Exercices de renforcement
Une fois que vous avez une bonne mobilité, que l’enflure des articulations est contrôlée et que la douleur est contrôlée, vous pouvez commencer à faire des exercices de renforcement..
- Step Ups: Commencez par un petit pas et augmentez lentement de manière contrôlée tout en vous concentrant sur la contraction des muscles du pied, de la cheville et de la jambe. Faites demi-tour et descendez lentement de la même manière. Répétez 20 fois plusieurs fois par jour.
- Serviette Curls: Assis et pieds nus, placez une petite serviette sur une surface lisse devant vous. Prenez la serviette avec vos orteils. Gardez votre talon sur le sol et courbez vos orteils pour froisser la serviette lorsque vous la portez vers vous. Laissez aller et répétez jusqu'à ce que vous ayez déplacé la serviette. Répétez l'action en sens inverse pour repousser la serviette.
- Exercices isométriques: Poussez doucement contre un objet inamovible dans les quatre directions suivantes: déplacement de la cheville vers le haut, le bas, l’intérieur et l’extérieur. Maintenez la position pendant cinq secondes, répétez 10 fois, plusieurs fois par jour.
- Exercices de tubes: Utilisez des tubes élastiques pour créer une résistance douce lorsque vous vous déplacez dans une gamme complète de mouvements. Enroulez la bande élastique autour du pied du pied blessé et résistez à la bande lorsque vous déplacez votre cheville vers le haut, le bas, l’intérieur et l’extérieur. Ces exercices incorporent les quatre mouvements du pied: inversion, éversion, flexion plantaire et dorsiflexion. Effectuer trois séries de 15 répétitions pour chaque mouvement.
- Soulève des orteils: Tenez-vous avec le talon sur le bord d'une marche. Relevez le pied de votre pied, maintenez pendant trois secondes et abaissez lentement votre talon jusqu'à la position de départ. Répétez 20 répétitions plusieurs fois par jour.

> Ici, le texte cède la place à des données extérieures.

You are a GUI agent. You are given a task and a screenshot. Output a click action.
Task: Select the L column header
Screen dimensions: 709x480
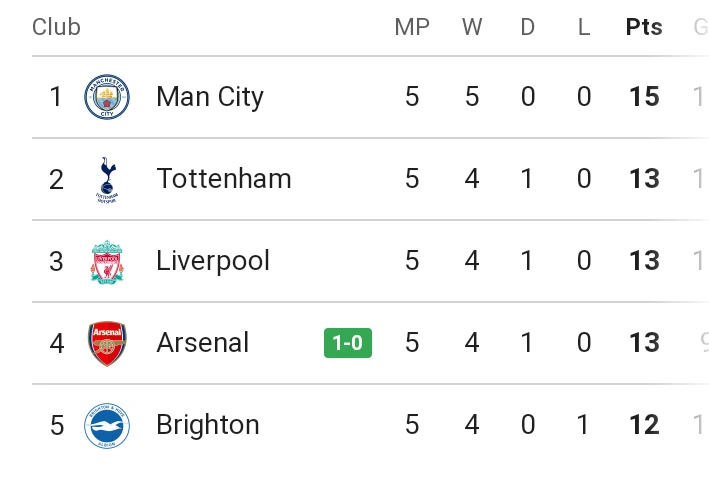point(584,27)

- Talon et orteils en marche: Marchez sur vos orteils pendant 30 secondes. Échangez et marchez sur vos talons pendant 30 secondes. Comptez jusqu'à une minute sur les orteils et les talons en alternance pendant 5 à 10 minutes. Effectuer plusieurs fois par jour.
Exercices de proprioception
Une fois que vous êtes capable de placer tout votre poids sur la cheville blessée sans douleur, vous pouvez commencer votre entraînement proprioceptif pour retrouver votre équilibre et le contrôle de l'articulation de la cheville..
- Balance à une jambe: Essayez de vous tenir sur une jambe pendant 10 à 30 secondes. Augmentez l'intensité en faisant cela les yeux fermés.
- Une jambe squat
- Balance Balance Ball Toss: Lorsque vous vous balancez sur un tableau oscillant, un tableau d'équilibre ou un ballon Bosu, attrapez et lancez un petit ballon médicinal (5 livres) avec un partenaire.
- Balance Board avec demi-squats: En équilibre sur un plateau oscillant, effectuez 10 demi-squats lents et contrôlés.
- Intensifiez-vous sur Balance Board: Placez une planche d'équilibre (ou un oreiller moelleux ou un coussin en mousse) de 6 à 8 pouces plus haut que votre point de départ. Intensifier 10 fois.
- Descendez sur Balance Board: Placez une planche d'équilibre (ou un oreiller moelleux ou un coussin en mousse) de 6 à 8 pouces plus bas que votre point de départ. Démissionner 10 fois.
- Une jambe et squat
Exercices d'agilité
- Latérale Step Up and Down: Intensifiez-vous vers un gradin latéral, puis descendez latéralement.
- Exercices Pliométriques:
- Houblon sur une jambe: Hop en avant et se concentrer sur "coller" l'atterrissage.
- Sauts ponctuels à une jambe: Hop d'un endroit à l'autre sur le sol.
- Saut ponctuel réactif: Placez des morceaux de ruban numérotés sur le sol et, en tant que partenaire, appelez un numéro, sautez sur ce numéro.
- Compétences et exercices spécifiques au sport: Des exercices spécifiques à un sport peuvent être ajoutés à condition que les directives de retour aux sports soient suivies.